Sunday, June 19, 2011

Whew! What a last few days...

These past few days have flown by!  This blog is going to be more of a prayer request than anything...Over the last few days Satan has been attacking me in more ways than one.  Spiritually, physically, emotionally...every "ly" way he can. 

First one, Spiritually....

Every time I get ready to pray, read my Bible, worship, I have an overwhelming sense of sin.  Not current sins that I have to ask forgiveness for...but for sin I've been forgiven for already.  I am feeling guilty for sins that aren't even relevant to my life anymore.  I couldn't figure out why this was happening.  Last week at church we had the Global Day of Prayer.  While we were there, my great friend, Natalie, prayed for me.  She reminded me that once I ask for forgiveness I am washed white as snow.  If I ask for forgiveness and then fail to believe that God is truly forgiving me, I am putting limits on Him.  Once I am forgiven...I AM FORGIVEN! 

Second one, Physically...

Most of you know that Ellis and I have been wanting to add to our family.  Most of you also know that we struggled getting pregnant with Ellis Lee (Eli)  This past week we had a Worship Explosion at church.  It was a time of worship (obviously by the name) a time of prayer, and a time of fellowship.  Two of my very good friends laid their ands on me and prayed that God would heal my body 100%.  I fully believe that He will, and He is able!

Third one, Emotionally...

All of you know now, by reading my blog, by talking to me, by talking to my family...Ellis is deployed and in Afghanistan.  It has been a stressful two weeks, but we are getting through this.  I miss Ellis more than life itself, but I know he is safe, and he is being strong.  I think the hardest thing for me is that people I thought were my friends are turning out to be not so great.  They have spread vicious lies about me, my family, and my other friends.  I have never dealt with any of this so its been very hard.  My heart goes back and forth with wanting to forgive them, and knowing I should...  My heart hurts because I've been hurt, but it also hurts because I know that Satan has been able to get his foot in stronghold among them...I hurt for them. 

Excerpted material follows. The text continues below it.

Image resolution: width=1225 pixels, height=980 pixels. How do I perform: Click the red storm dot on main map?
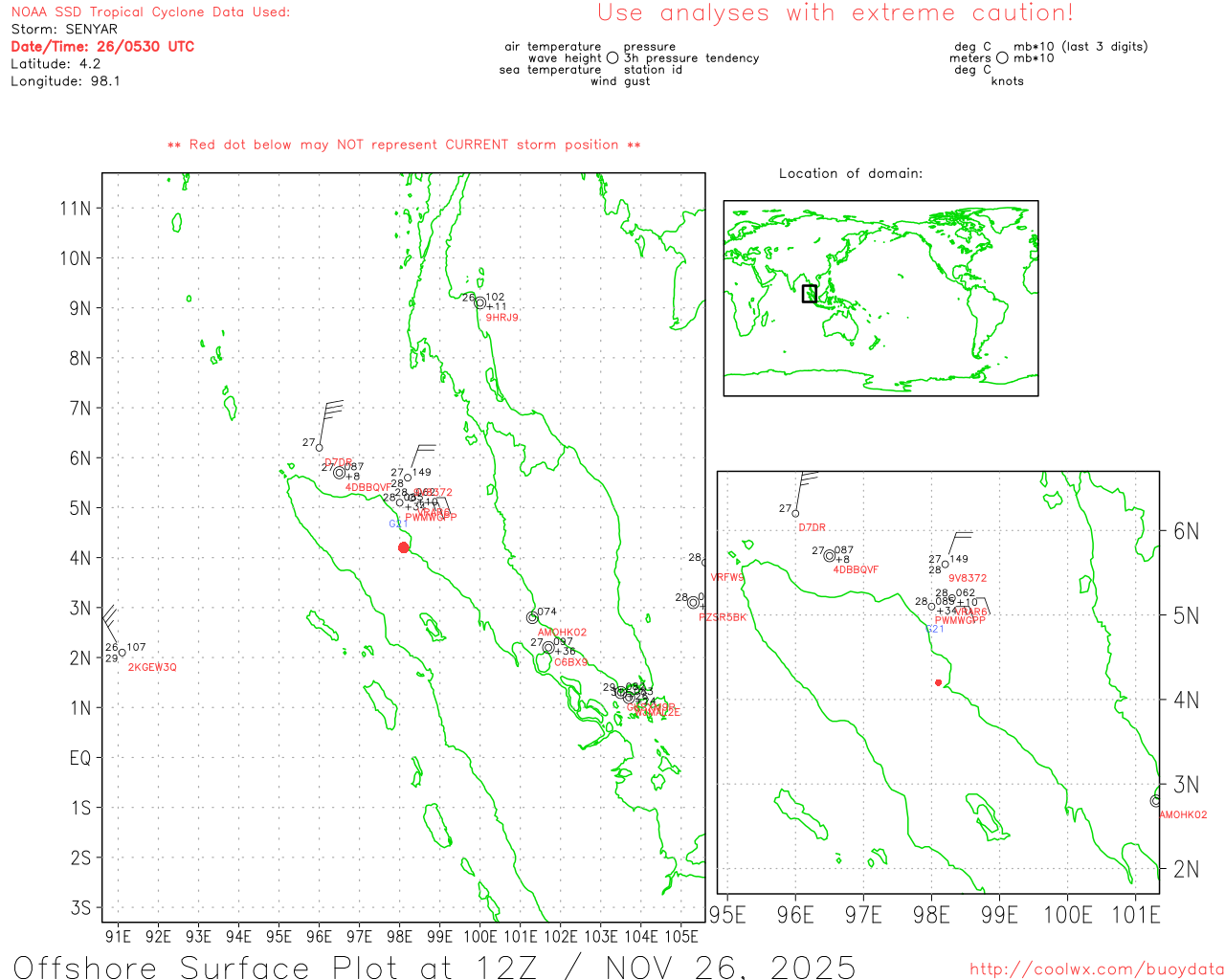point(404,547)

Even with this crazy week behind me, I cant help but think of how Great of a God we serve!  There is a song by Eric and Leslie Ludy that I fell in love with in college.  The chorus goes

White as Snow
He has made you
White as Snow
The moment you confessed
His heart forgave

I haven't been able to stop thinking that over the last few weeks.  Thank you God for your amazing love and forgiveness.  Without you, I would be nothing.  Help me forgive those who I have a hard heart toward, and please be with them. 

Thanks for keepin up with the blog friends!  Just so you all know, If you are in the Norfolk area this Tuesday, I am having a shake tasting event, and would LOVE for you to come on over to my house to try this amazing product.

I pray that the Lord blesses you and keeps you!

-b
 Please keep us in your prayers...especially the things I mentioned today.  Thank you!